Looks in beautiful condition, doesn’t it? You can see a minor abrasion on the bumper corner (or is it a reflection?), but the paint is glossy, and the original wheels and condition support the story that this car was owned by an older gentleman who took good care of the car. Speaking of original wheels, there’s another reason to buy it – save it from a horrible fate involving 26-inch chrome wheels and tinted windows! The car is said to only have 82,000 miles, which represents around 7 years’ normal driving on this 23-year-old car – let’s just hope there were no protracted periods of storage in there. Incidentally, the car is correctly a 300SE, not an S320 as listed, since it was made before Mercedes changed their model-naming system in 1993.
Everything seems to be original on the inside, but for the radio, which is an aftermarket unit. Probably good for sound, but you might want to grab an original one from the local junkyard the next time you’re there, just to be able to claim “all-original”. Blue on tan is a classic color combination (in fact, it’s the color combination on the RustyButTrusty VW Golf fleet support vehicle – okay, daily driver), and is more interesting than the usual shades of silver, grey, beige, and black. Minor interior details – there’s some light staining on the carpets which will need cleaning, while the seats appear in good shape, with even the seat-back pockets tight and sag-free. Isn’t it amazing that this car, which was considered rather ostentatious and over-the-top when it came out, now looks rather austere?

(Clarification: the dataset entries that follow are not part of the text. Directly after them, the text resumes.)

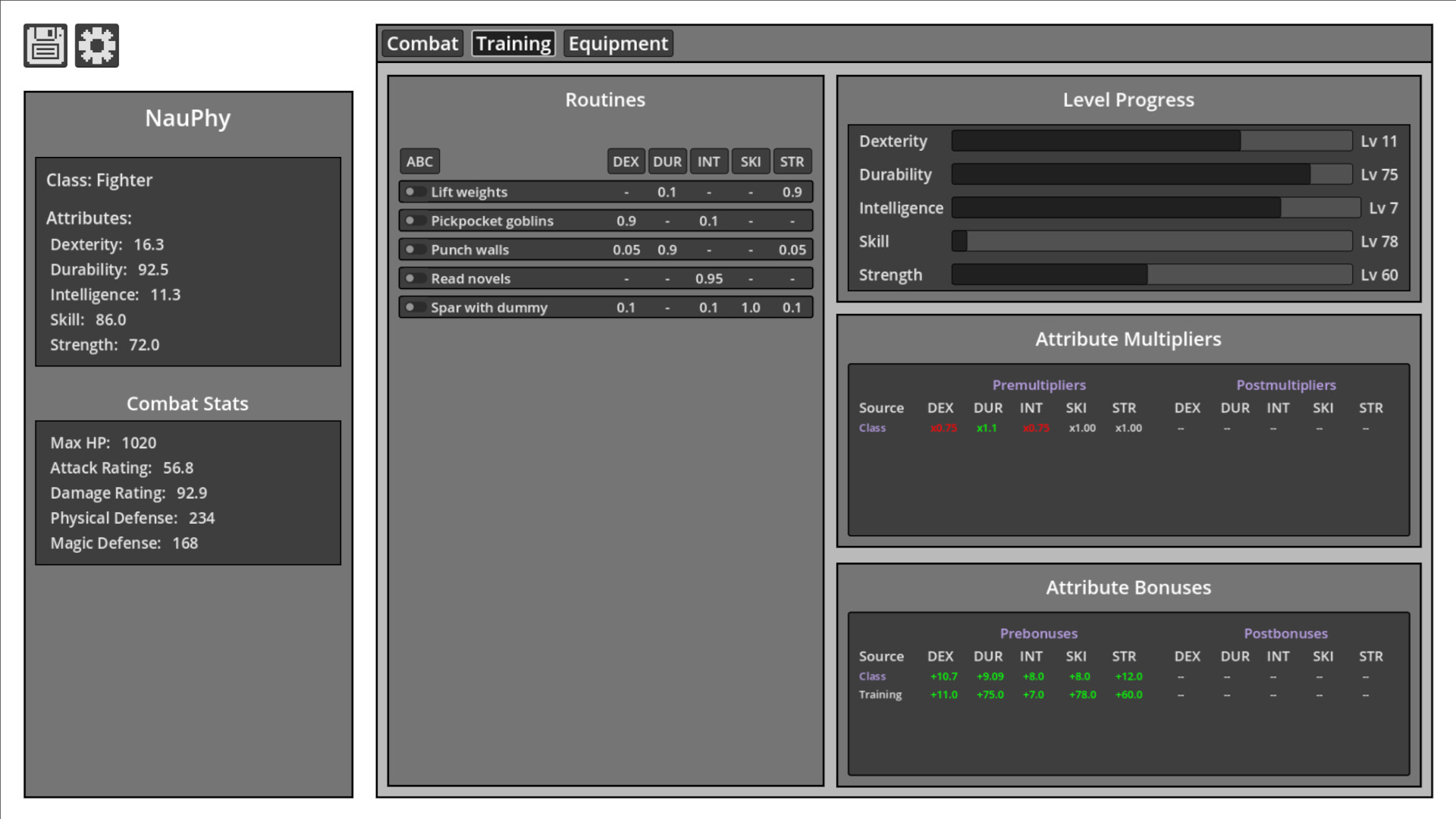This screenshot has height=819, width=1456.
Task: Open the Equipment tab
Action: pos(618,43)
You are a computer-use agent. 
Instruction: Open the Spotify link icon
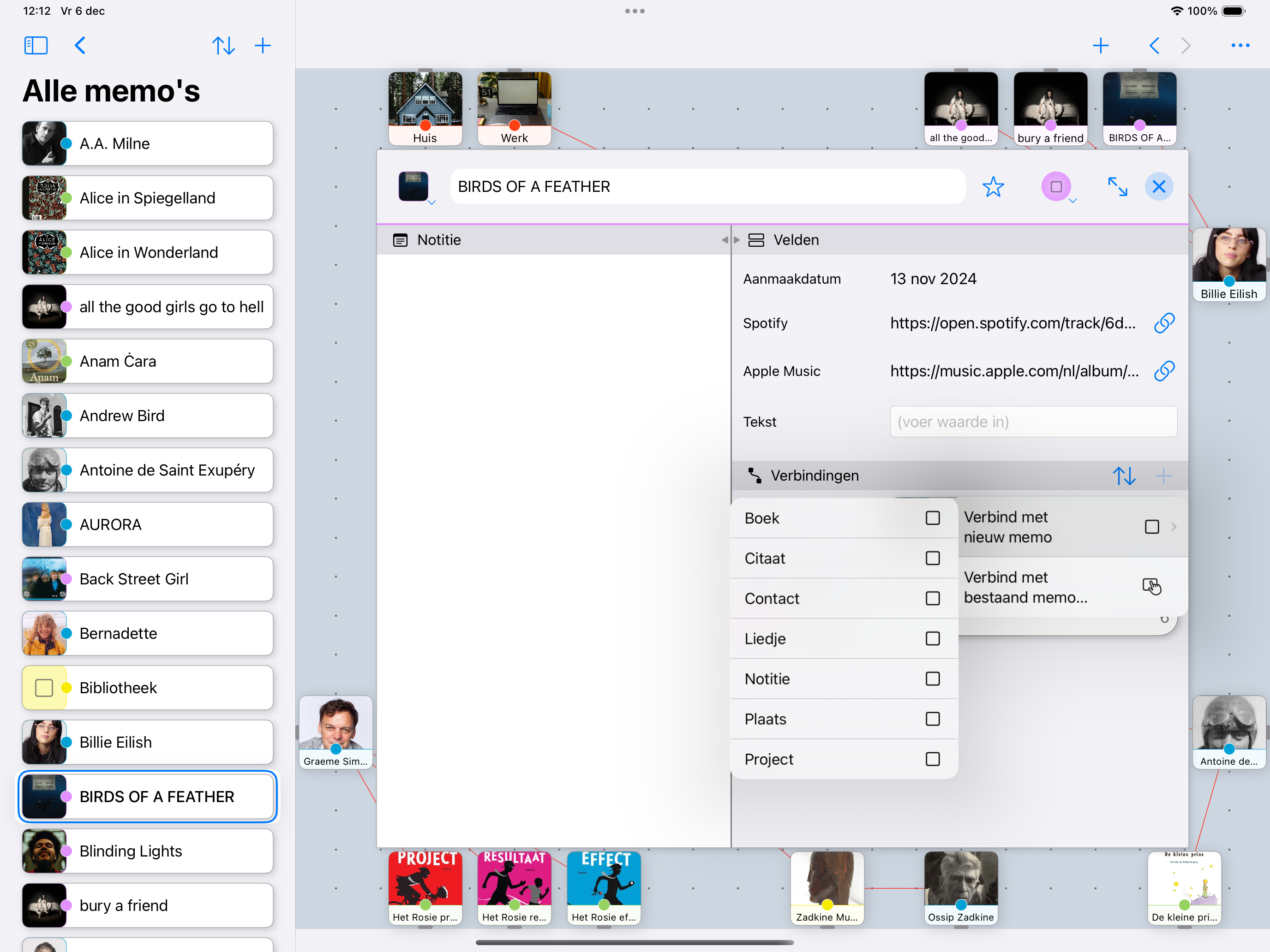coord(1164,323)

The rear looks just as good as the rest of the car – if it weren’t for that darn sticker, the bumper would be perfect. There are two things that might make you want to run a VIN check on your favorite site – the plates are relatively new, and the smog check history only goes back to 2012, so it’s possible the car came from out of state, or the plates were transferred. Also, the car is either missing its model designation or has been debadged, which might indicate a crash repair. So assuming that all checks out, what’s the catch? Well, can you accept that minivans and compacts will beat you at stop lights? This is the base-level S-class, with the 3.2-liter 24-valve M104 I6, generating 228hp and 229 lb.-ft. of torque to push its porky 4200-lb. body to 60 in 9.5 seconds. But once you get there, your experience will be little different from the guy with the V8, only he’ll be consuming more fuel. And you’ll have more space to work underhood. So what’s keeping you from enjoying one of the most innovative luxury sedans of the nineties?